Research Paper Volume 11, Issue 19 pp 8103—8119

Disulfiram suppressed ethanol promoted RANKL-induced osteoclastogenesis in vitro and ethanol-induced osteoporosis in vivo via ALDH1A1-NFATc1 axis

Figure 1. Ethanol increases RANKL-induced OC formation and bone resorption in vitro. (A) BMMs were stimulated with RANKL at different concentrations of ethanol and histochemically stained for TRAP detection. TRAP-positive cells with ≥3 nuclei were considered as OCs. (B) Numbers and areas of TRAP-positive multinucleated (>3 nuclei) cells formed in the presence of increasing concentrations of ethanol (n = 3). (C) Equal number of pro-osteoclasts were cultured on bone slices in the presence of different concentrations of ethanol. After 5 days, bone resorption lacunae were observed by scanning electron microscopy. (D) Area of bone resorption was measured using ImageJ software. (E) Disulfiram dramatically inhibited RANKL-induced osteoclastogenesis.
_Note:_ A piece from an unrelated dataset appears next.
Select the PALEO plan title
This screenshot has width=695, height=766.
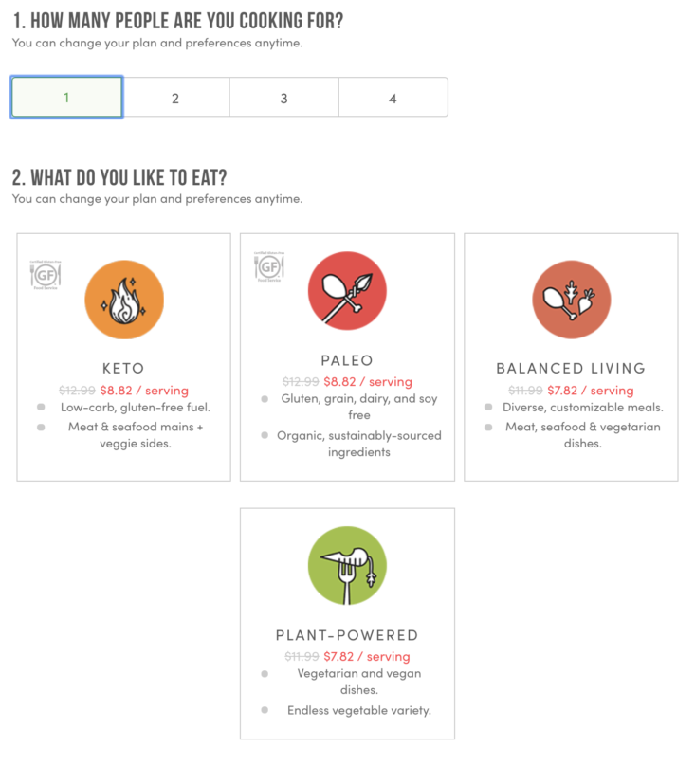tap(347, 360)
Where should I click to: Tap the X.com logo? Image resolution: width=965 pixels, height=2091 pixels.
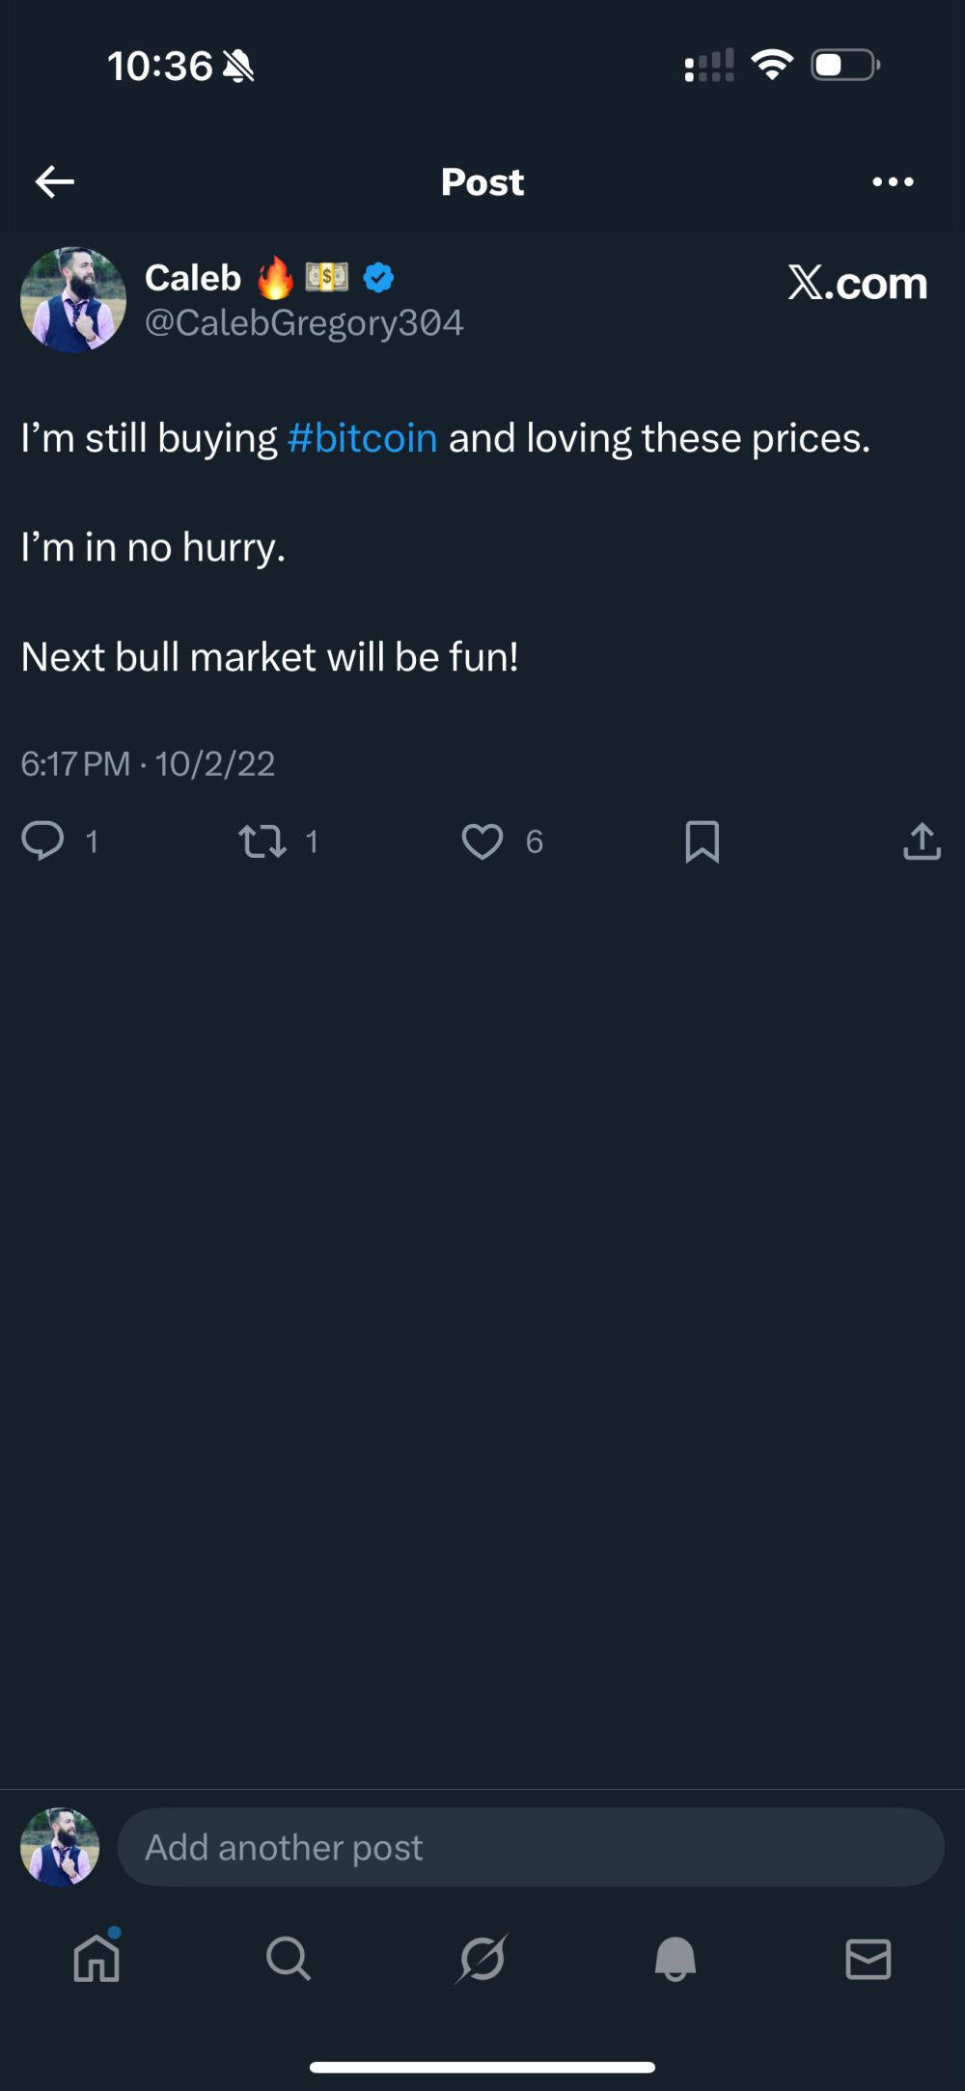857,283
TRAP-positive cells with ≥3 nuclei were considered OCs (magnification 100×; scale bar = 200 μm). (F) Analysis of the numbers and areas of TRAP-positive multinucleated (>3 nuclei) cells (n = 3). (G) Equal number of pro-osteoclasts were cultured on bone slices treated with indicated condition. After 5 days, bone resorption lacunae were observed by scanning electron microscopy. (H) Area of bone resorption was measured using ImageJ software. Data are the mean ± SD. *p < 0.05, **p < 0.01, and ***p < 0.001 compared to the respective controls.